-->

Java Lucene Stop Words Filter

2019-08-20 08:50发布

问题:

I have about 500 sentences in which I would like to compile a set of ngrams. I am having trouble removing the stop words. I tried adding the lucene StandardFilter and StopFilter but I still have the same problem. Here is my code:

for(String curS: Sentences)
{
          reader = new StringReader(curS);
          tokenizer = new StandardTokenizer(Version.LUCENE_36, reader);
          tokenizer = new StandardFilter(Version.LUCENE_36, tokenizer);
          tokenizer = new StopFilter(Version.LUCENE_36, tokenizer, stopWords);
          tokenizer = new ShingleFilter(tokenizer, 2, 3);
          charTermAttribute = tokenizer.addAttribute(CharTermAttribute.class);

    while(tokenizer.incrementToken())
    {
        curNGram = charTermAttribute.toString().toString();
        nGrams.add(curNGram);                   //store each token into an ArrayList
    }
}

For example, the first phrase I am testing is: "For every person that listens to". In this example curNGram is set to "For" which is a stop word in my list stopWords. Also, in this example "every" is a stop word and so "person" should be the first ngram.
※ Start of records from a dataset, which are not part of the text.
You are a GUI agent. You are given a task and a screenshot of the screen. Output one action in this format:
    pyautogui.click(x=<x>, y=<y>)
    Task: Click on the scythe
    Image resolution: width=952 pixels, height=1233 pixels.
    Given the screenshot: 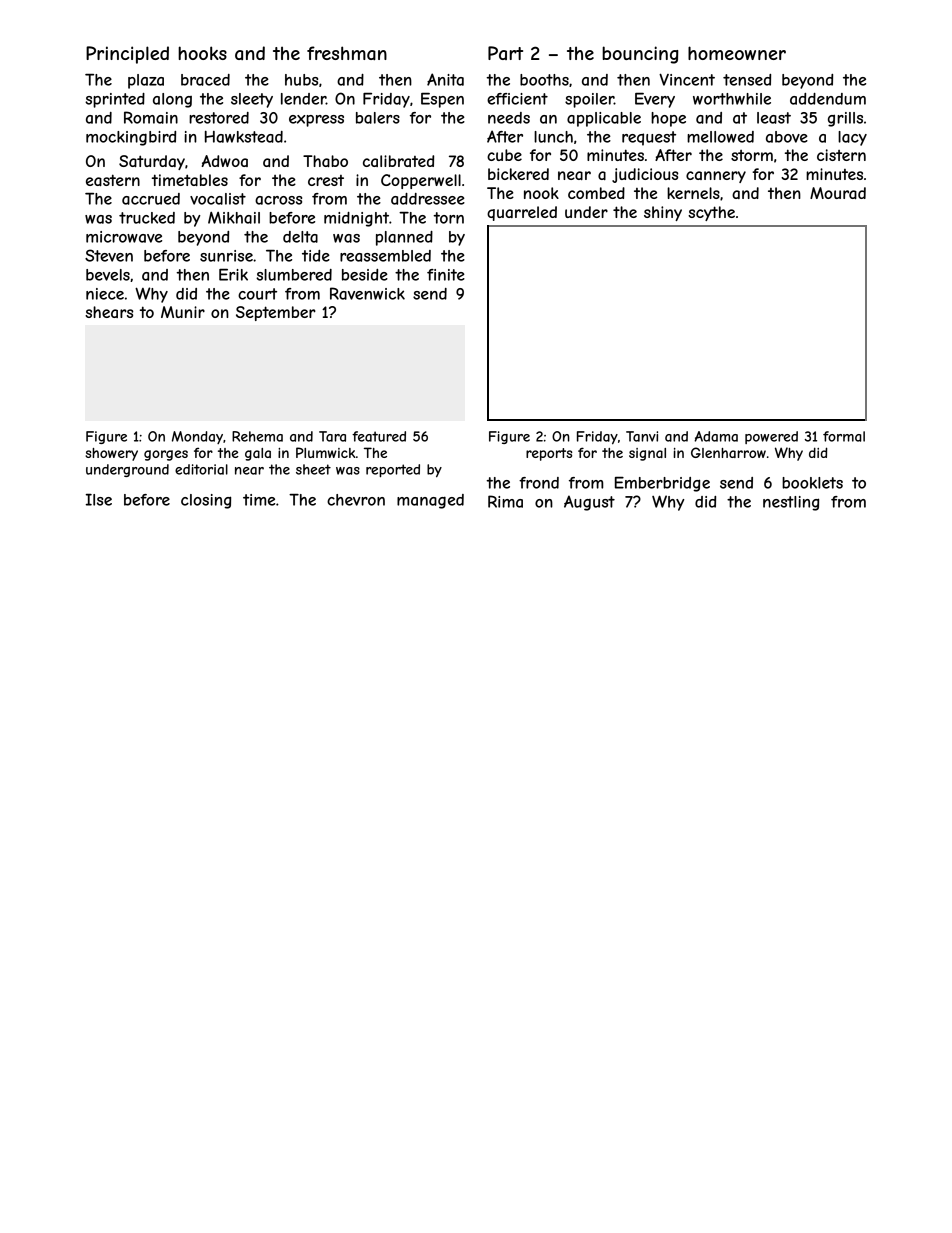 What is the action you would take?
    pyautogui.click(x=711, y=213)
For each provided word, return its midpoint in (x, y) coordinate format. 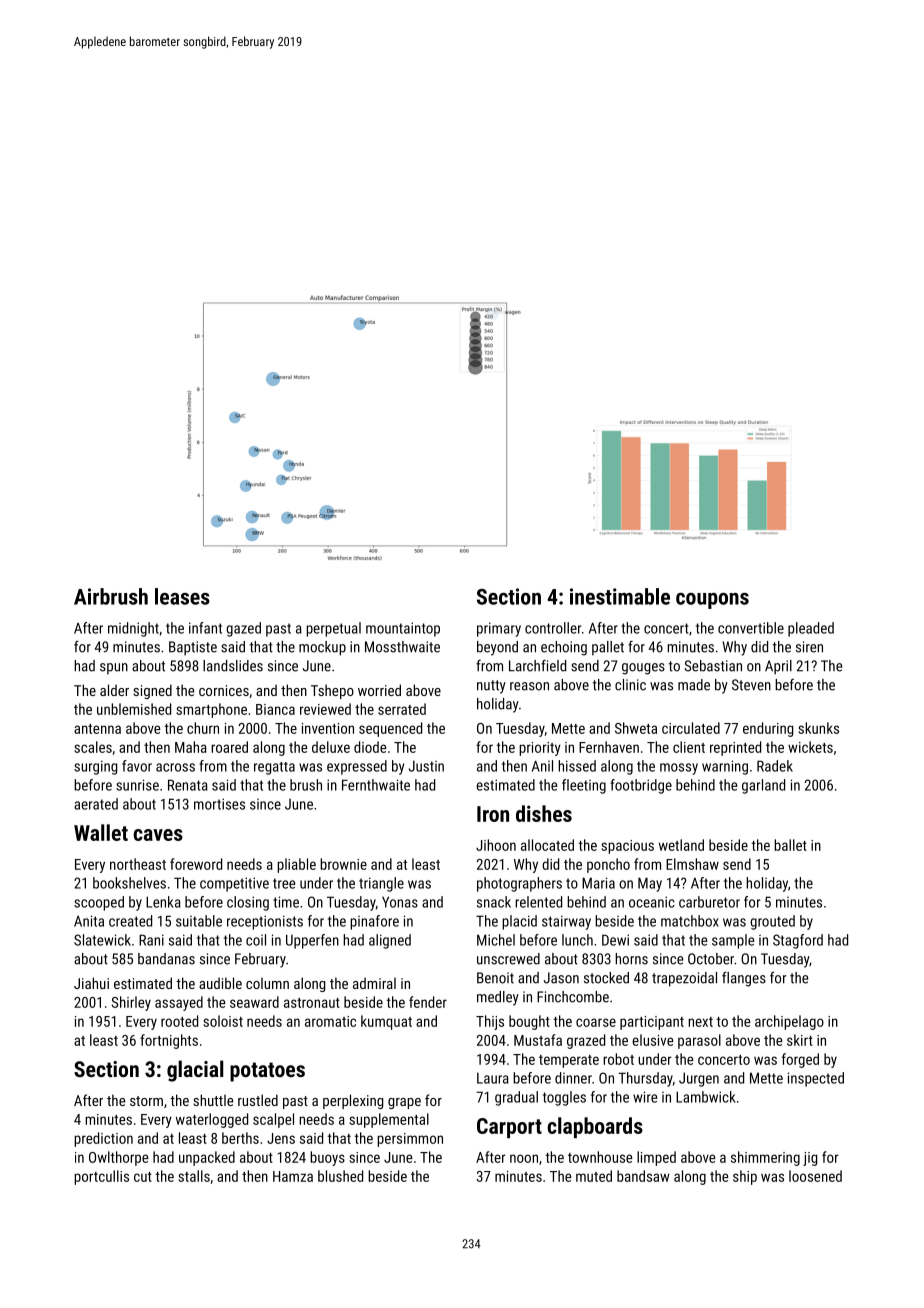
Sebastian (713, 666)
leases (182, 596)
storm (146, 1101)
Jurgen (699, 1079)
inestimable (620, 596)
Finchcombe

  1. Why are stop words being added to my list when I am using the StopFiler?

All help is appreciated!

回答1:

What you've posted looks okay to me, so I suspect that stopWords isn't providing the information you want to the filter.

Try something like:

//Let's say we read the stop words into an array list (A simple array, or any list implementation should be fine)
List<String> words = new ArrayList();
//Read the file into words.
Set stopWords = StopFilter.makeStopSet(Version.LUCENE_36, words, true);

Assuming the list you of stopwords you generated (the one I've named 'words') looks like you think it does, this should put them into a format usable to the StopFilter.

Were you already generating stopWords like that?